Swarm intelligence optimization algorithms can continuously approach the optimal parameters through the cooperation and competition among individuals in the group, so as to achieve the optimal performance of the model [30]. [31] combined particle swarm optimization (PSO), genetic algorithm (GA) and differential (DE) evolution with ANFIS respectively, and established ANFIS-PSO model, ANFIS-GA model, ANFIS-DE model and standalone ANFIS model to predict monthly solar radiation using the metrological data of the Malaysian Metrological Department.
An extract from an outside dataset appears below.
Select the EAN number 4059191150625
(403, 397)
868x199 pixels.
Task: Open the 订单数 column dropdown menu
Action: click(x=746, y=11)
The results showed that the prediction accuracy of the hybrid ANFIS model is higher than that of the standalone ANFIS model, and the ANFIS-PSO model gained the best results among other models in testing and training phases. [32] used slime mould algorithm (SMA), which is improved by using the particle swarm optimizer (PSO) to optimize the parameters of ANFIS model, and then predicted CO2, PM2.5, SO2 and NO2 in Wuhan, China. They compared the proposed PSOSMA to other MH algorithms. The results showed that the improved ANFIS using PSOSMA algorithm has better performance.
Data preprocessing is an effective method to sort out the complex data relationships in the original data and make it more stationary [33], and it is gradually becoming an increasingly critical technique to improve the prediction performance of hybrid models [34]. For example, [35] used two hybrid models based on empirical mode decomposition (EMD), EMD-SVR-Hybrid and EMD-IMFs-Hybrid, to predict the AQI of Xing Tai, China. The AQI forecasting results showed that the two proposed hybrid models are superior to ARIMA, SVR, GRNN, EMD-GRNN, Wavelet-GRNN and Wavelet-SVR. [36] established an EMD-GRU model to predict the PM2.5 series of Beijing airport. The case prediction results showed that compared with the single GRU model, EMD-GRU model has higher prediction accuracy. [37] used the wavelet packet decomposition (WPD) algorithm to decompose raw PM2.5 data. The decomposition method effectively increased the stability of the prediction model. [38] applied wavelet decomposition (WD), sample entropy (SE), and variational modal decomposition (VMD) to preprocess AQI series. Through secondary decomposition, the nonlinearity of the original series was significantly reduced and the analytical ability of LSTM is improved.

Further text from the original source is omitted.